Audubon Leaders Rally to Protect Snail Kites

Snail Kite by Mike TracyHundreds of people responded last week to Audubon’s efforts to support managing the important Snail Kite habitat on Lake Tohopekaliga (Lake Toho) by downloading our Factsheet and by testifying at a public hearing before management agencies on Friday, November 6. Thank you all for rallying to protect Snail Kites.

Nine Audubon volunteer leaders from Kissimmee Valley and Ocklawaha Audubon chapters joined Audubon of Florida staff scientist Paul Gray, Ph.D to support aquatic plant management actions that will protect enough exotic hydrilla and exotic apple snails that currently sustain the Snail Kite breeding efforts. The hearing was run jointly by the Florida Fish and Wildlife Conservation Commission and the US Fish and Wildlife Service.

A local issue has taken on national importance because federally endangered Snail Kite numbers have dropped from more than 3,000 birds ten years ago to less than 700 today. If trends continue, the species could be extinct in a few decades. The Snail Kite is plagued by two problems. In the Kissimmee Valley region, its habitat has been invaded by exotic aquatic plant and snail species that when controlled, leave the Kites with virtually no habitat. In Okeechobee and the southern Everglades, development-driven water management and extreme weather have degraded the natural habitats and availability of food so dramatically that Kite nesting has failed in this area.

More than half the nesting Snail Kites now depend on the exotic apple snails that hydrilla supports in Lake Toho.

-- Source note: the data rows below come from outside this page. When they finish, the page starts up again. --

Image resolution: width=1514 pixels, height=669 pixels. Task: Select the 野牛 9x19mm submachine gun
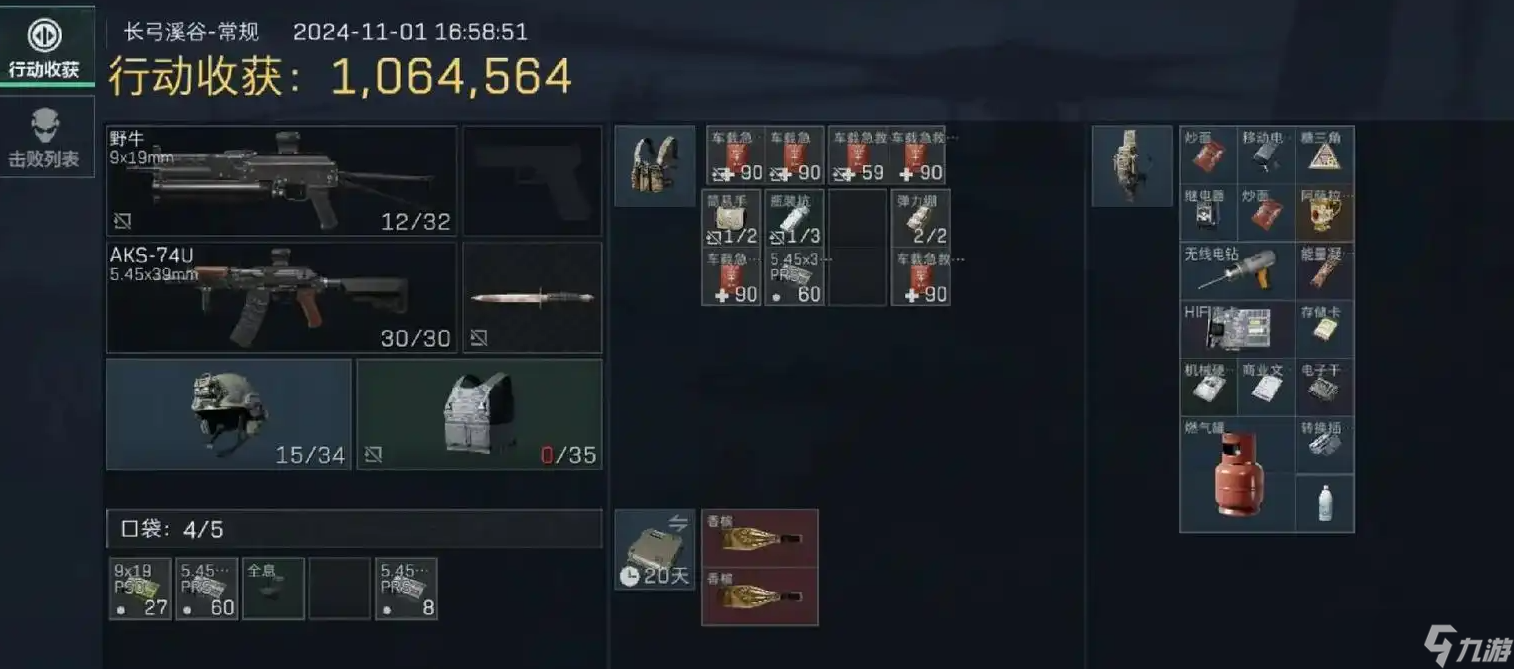point(281,181)
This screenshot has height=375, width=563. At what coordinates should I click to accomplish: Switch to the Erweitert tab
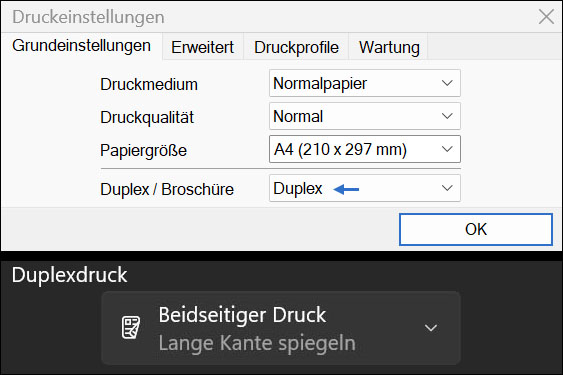[203, 47]
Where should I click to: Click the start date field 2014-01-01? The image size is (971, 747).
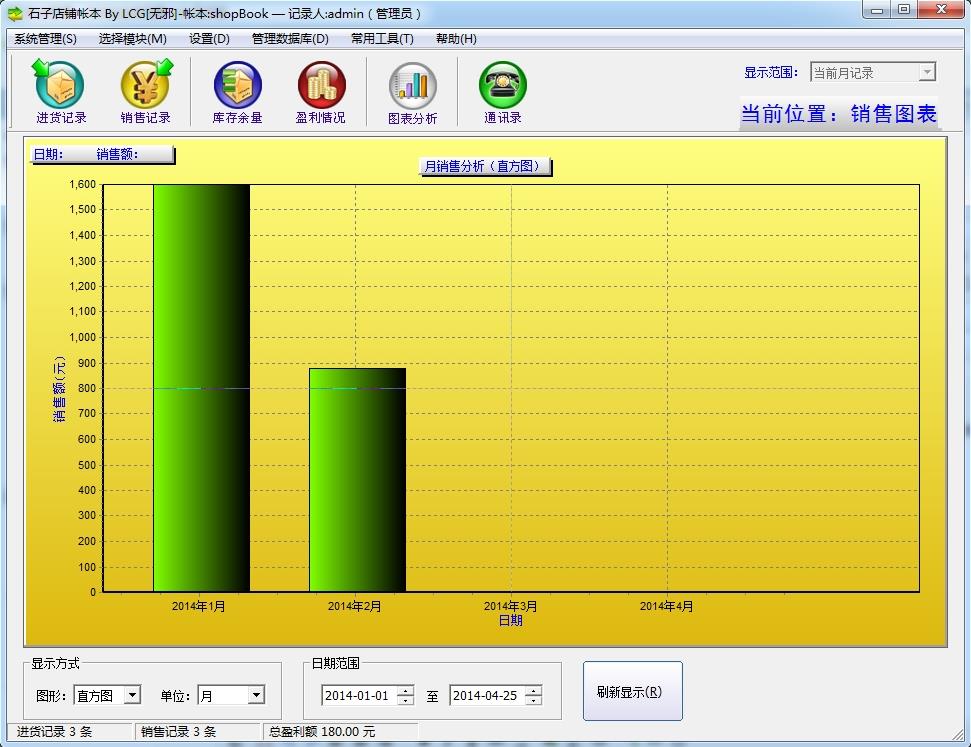[357, 695]
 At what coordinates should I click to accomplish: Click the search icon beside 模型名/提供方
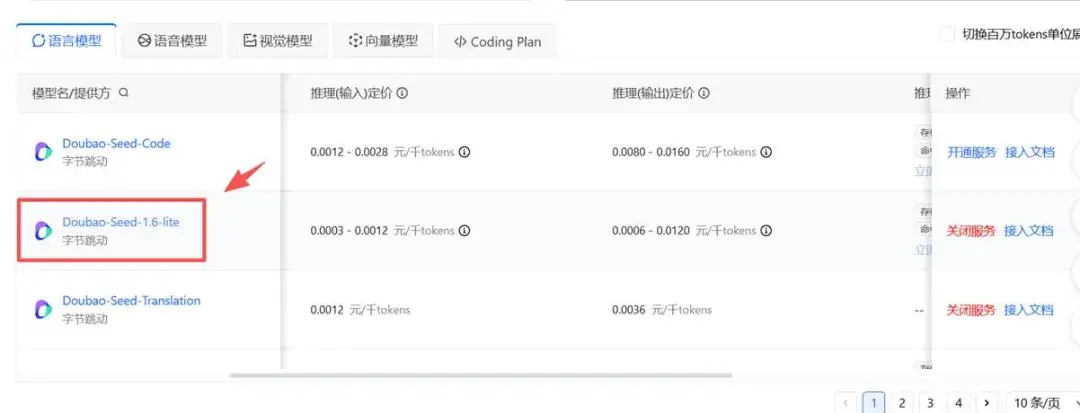124,93
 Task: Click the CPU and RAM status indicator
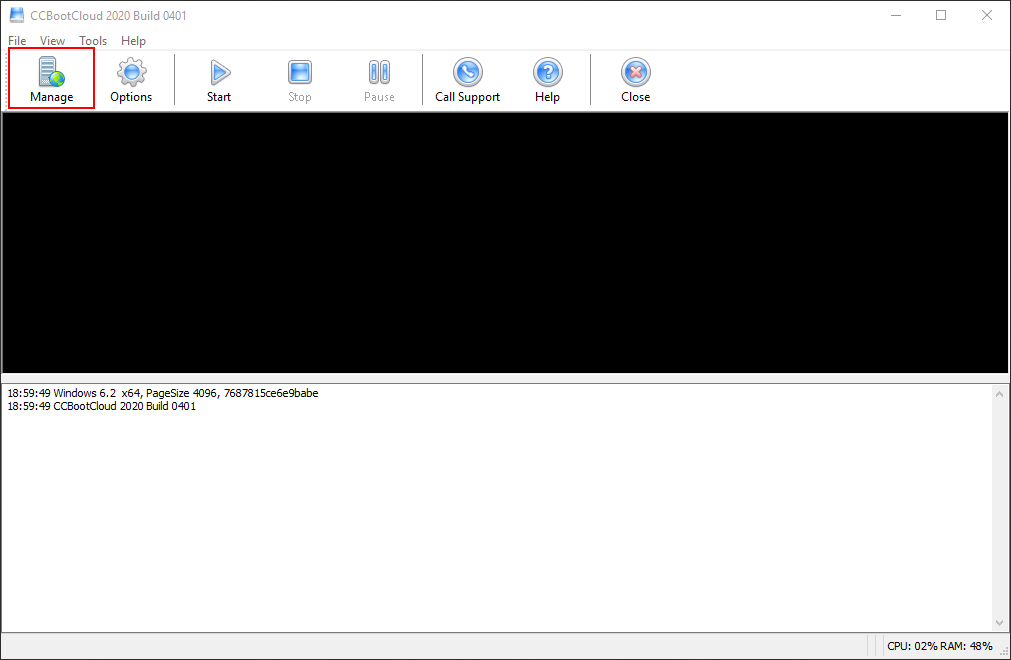coord(938,646)
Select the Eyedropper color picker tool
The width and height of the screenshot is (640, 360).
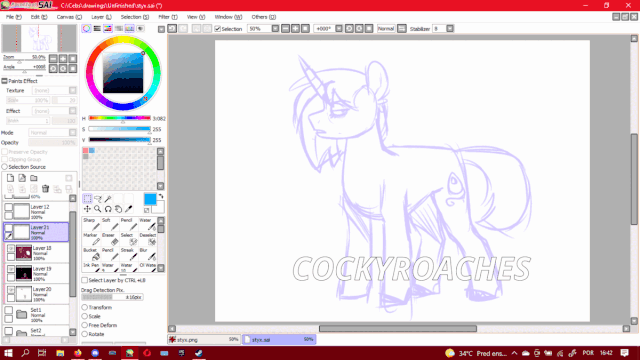(129, 209)
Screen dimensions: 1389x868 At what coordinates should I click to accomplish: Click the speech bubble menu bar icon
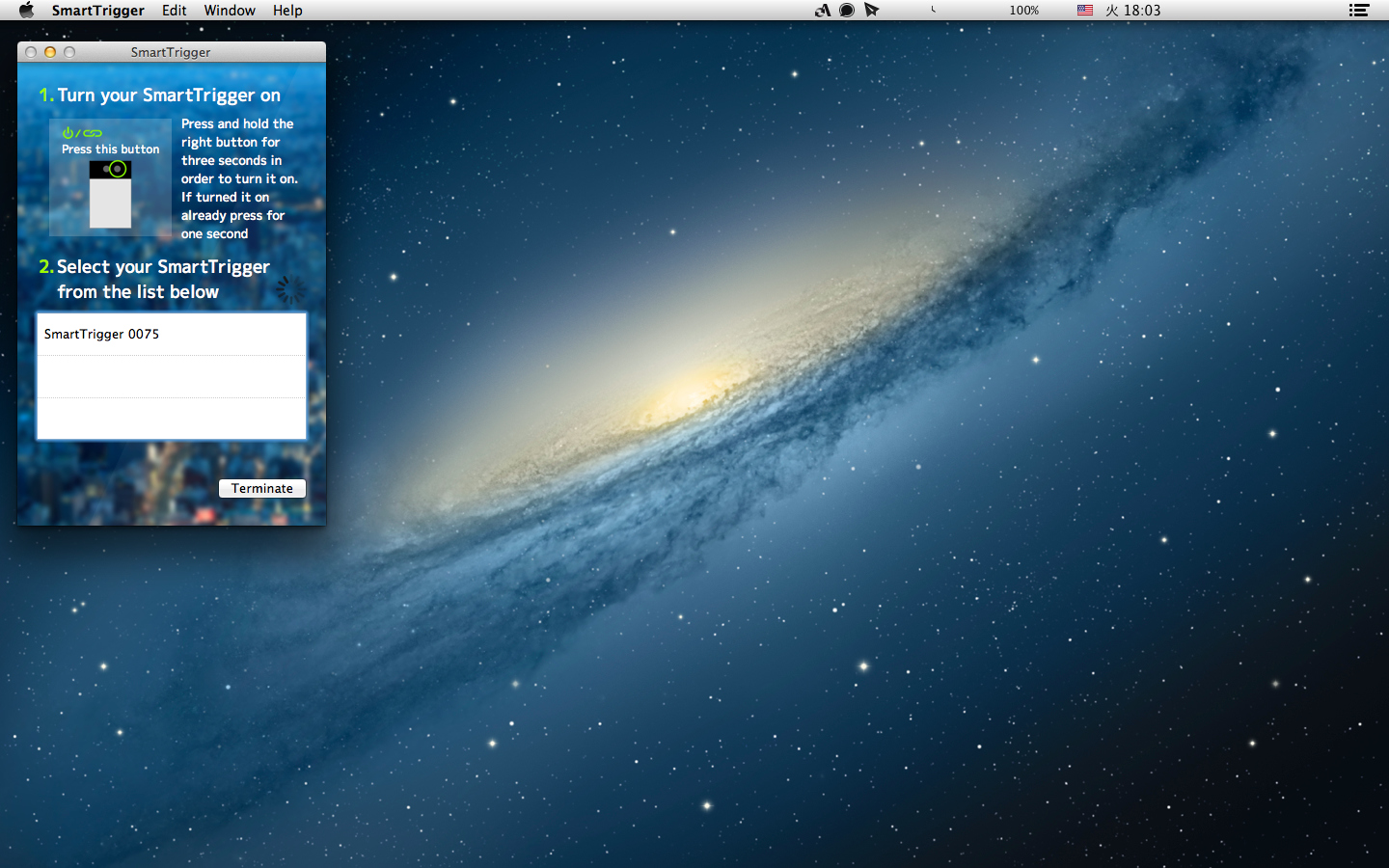click(x=847, y=11)

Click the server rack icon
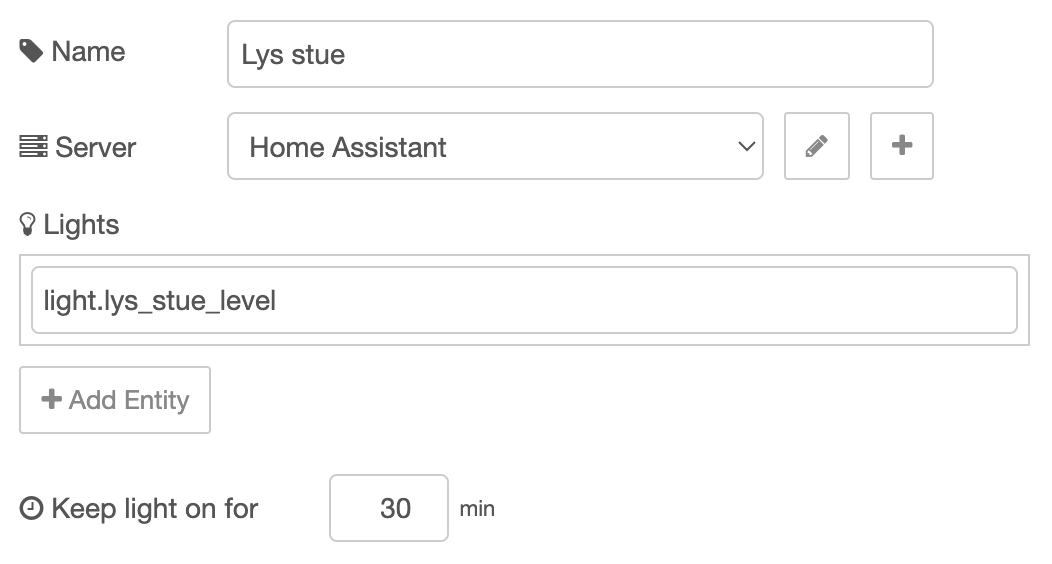click(33, 147)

Normally, the exotics would be removed, but due to the urgent need to foster successful Kite breeding, Audubon supports the agencies’ position that the exotics should be temporarily protected.

Concerns were raised at the meeting of losing boating access if the hydrilla gets too thick and the agencies agreed to maintain boating lanes and fishing holes to sustain the economic importance of the lake, while protecting as much potential habitat for Kites as possible.

The Audubon members who attended included Linda Bystrak from the Ocklawaha Audubon Chapter, and from the Kissimmee Valley Audubon Chapter:  Larry Rosen (President), Jenny Welch, Stacia Hetrick, Michael Johnson, Sandy Webb, Joseph Rogewitz, and Peggy and Denny Cholley.  Stacia Hetrick also is staff of the University of Florida’s “Hydrilla & Hygrophila demonstration project.